The Association of Legal Aid Attorneys passed a resolution accusing the Jewish state of “ethnic cleansing and genocide.”

Symbol of law and justice in a courtroom. Credit: corgarashu/Shutterstock.
Symbol of law and justice in a courtroom. Credit: corgarashu/Shutterstock.

Legal action will test the First Amendment question of whether or not it violates an employee’s religious freedom to mandate paying a union that has taken public positions in violation of its worker’s faith-based principles.

Jewish legal aid attorneys Arnold Levine and Allen Popper sued their union—the Association of Legal Aid Attorneys (ALAA)—and the City of New York on Thursday in Manhattan federal court.
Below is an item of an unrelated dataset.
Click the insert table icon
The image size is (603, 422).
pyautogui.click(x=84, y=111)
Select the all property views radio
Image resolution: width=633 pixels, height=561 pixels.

The plaintiffs cited ALAA’s passing of a resolution calling for a ceasefire in the Gaza Strip amid six months of war by the Israel Defense Forces after the Hamas terrorist attacks on Oct. 7, resulting in the murder of 1,200 people and the kidnapping of another 250. The union claimed that Israel was engaging in “ethnic cleansing and genocide” as violations of their rights.

Levine previously tried to opt out of the union, regarding its leadership as antisemitic. He learned that while he could do so, he was still obligated to pay dues.

The suit seeks to stop the requirement that Levine and Popper pay the union and reimburse them for previous payments.

ALAA, an affiliate of the United Auto Workers union, represents about 2,700 lawyers who work for New York-area groups.